AP Photo, Richard Drew
"We lost Levon at 1:30 today surrounded by friends and family and his musicians have visited him," Larry Campbell, Helm's guitarist and band leader, told the newspaper. "As sad as this was, it was very peaceful."
After last weekend's Rock and Roll Hall of Fame inductions, speculation about Helm's health grew after former Band guitarist Robbie Robertson wished "love and prayers" to the drummer. The two had a falling out in the late '70s after the group broke up.
On Tuesday evening, Helm's family posted a heartfelt message online asking for fans to send their support to the dying drummer. Since then, thousands of people have posted tributes and kind words about Helm.
"Thank you, all, for the outpouring of kindness and love. I know Levon is feeling it and that love will help guide him through this final journey. Thank you for your respect for his, Sandy's and Amy's privacy. YOU are truly people with class and Levon would think the world of you," Helm's manager Barbara O'Brien told fans on Facebook.
Born and raised in Arkansas, Helm had a distinctly Southern voice that graced some The Band's greatest hits, including "The Weight," "Up on Cripple Creek" and "The Night They Drove Old Dixie Down." In the '50s, he joined Ronnie Hawkins' band, which would later include Robertson, bassist Rick Danko and keyboardists Garth Hudson and Richard Manuel. Known as the Hawks, the sidemen would eventually get hired to back up Bob Dylan. Though Helm briefly quit the group, he returned and the musicians, sans Dylan, broke out on their own as The Band.
After a slew of critically acclaimed albums, including their 1968 debut Music From the Big Pink and their 1969 self-titled LP, The Band decided to retire from the road and held a star-studded farewell concert that was released as an album and Martin Scorsese-directed film called "The Last Waltz." The Band recorded Islands, their final album with the original lineup, following the concert.
Helm released four solo albums, beginning with 1977's Levon Helm & the RCO All-Stars, before the Band reunited without Robertson. Helm was later extremely critical of Robertson in his 1993 autobiography This Wheel's on Fire -- Levon Helm and the Story of The Band, accusing the guitarist of cheating the rest of the group out of songwriting credits and purposely getting too much of the spotlight in "The Last Waltz."

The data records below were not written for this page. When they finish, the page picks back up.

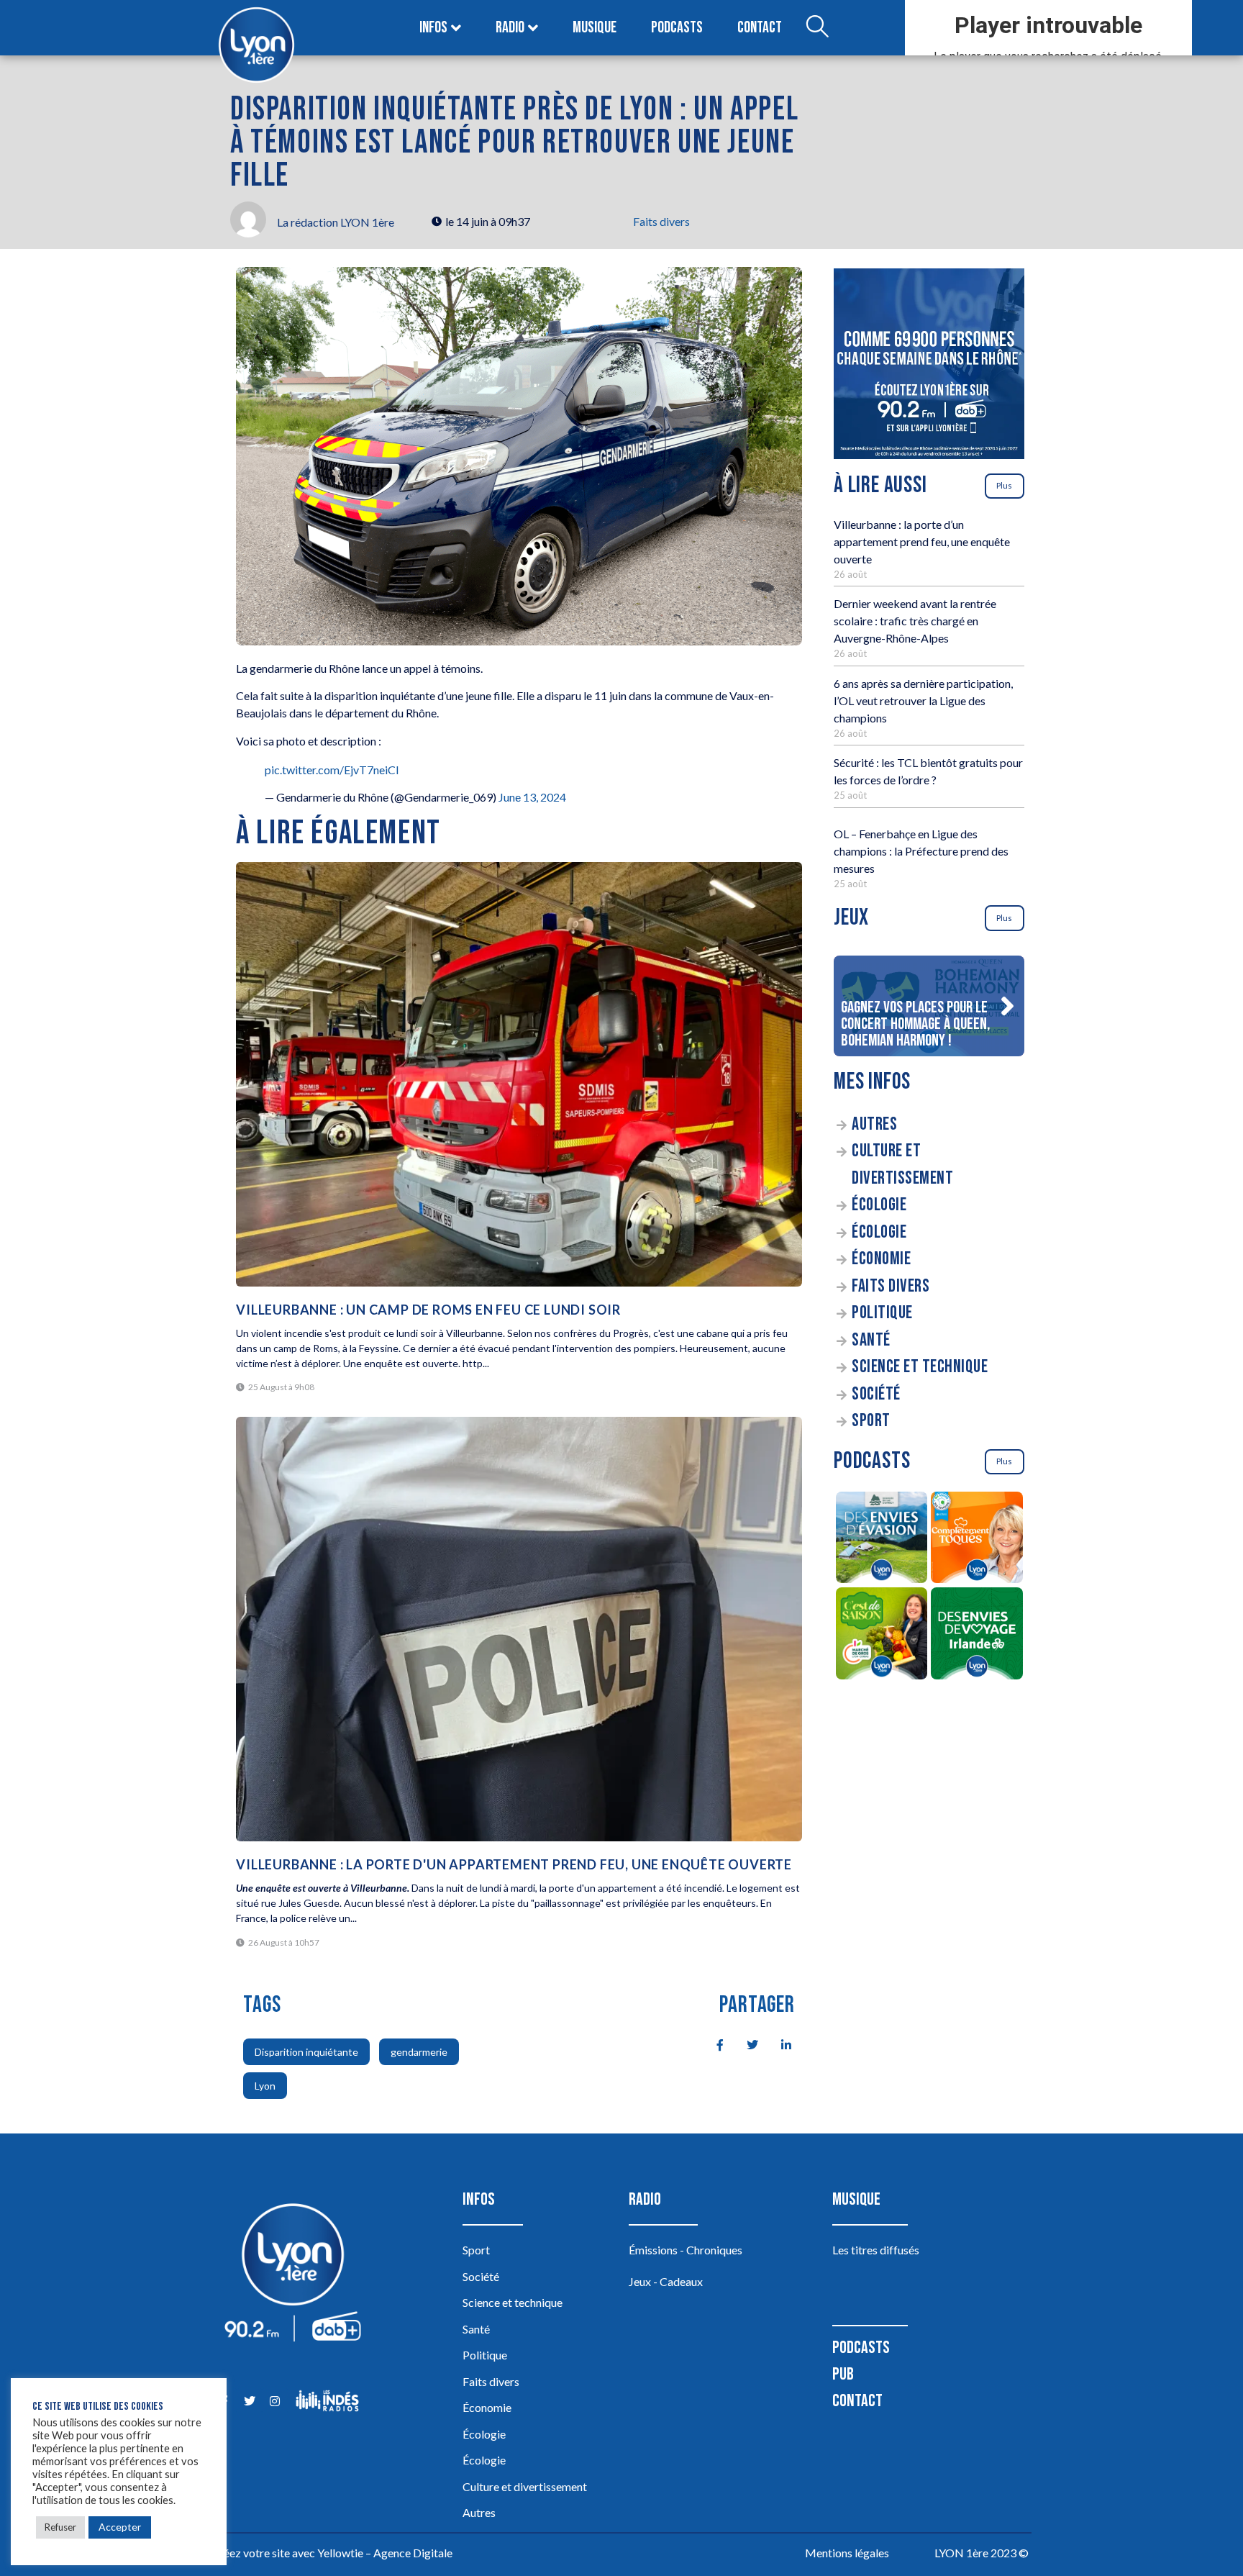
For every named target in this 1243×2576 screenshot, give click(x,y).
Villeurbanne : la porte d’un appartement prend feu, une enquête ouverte (922, 541)
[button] (1007, 1006)
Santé (871, 1340)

The Band continued on despite Richard Manuel's suicide in 1986, releasing three more albums before breaking up for good after Rick Danko's death in 1999. They were also inducted into the Rock and Roll Hall of Fame in 1994, with Helm being the only member not to attend the service. In recent years, Helm was a prolific solo artist, beginning with 2007's Grammy-winning albums Dirt Farmer and Electric Dirt.
Helm also battled health problems for years. He had been a heavy smoker for many years and in 1998 began treatment for throat cancer. The disease reduced his voice to barely a whisper and took many years to become stronger.
"I think there's that secret little spot back there in your mind where you know something's wrong, but you don't want to admit it," Helm told the Albany Times Union in 2000 [via Huffington Post]. "You put it off, you know. But my family and friends made me go to the doctor, and that's when you start dealing with it."
After quitting smoking and 25 rounds of chemotherapy, Helm's health improved dramatically. But the disease flared up once again and claimed the singer's life on Thursday, April 19. Just days prior to his passing, Robertson revealed that he had visited Helm in the hospital.
"I sat with Levon for a good while, and thought of the incredible and beautiful times we had together," he said. "Levon is one of the most extraordinary talented people I've ever known and very much like an older brother to me. I am so grateful I got to see him one last time and will miss him and love him forever."
Helm is survived by his wife, Sandy, and daughter, Amy. Rest in peace, Levon.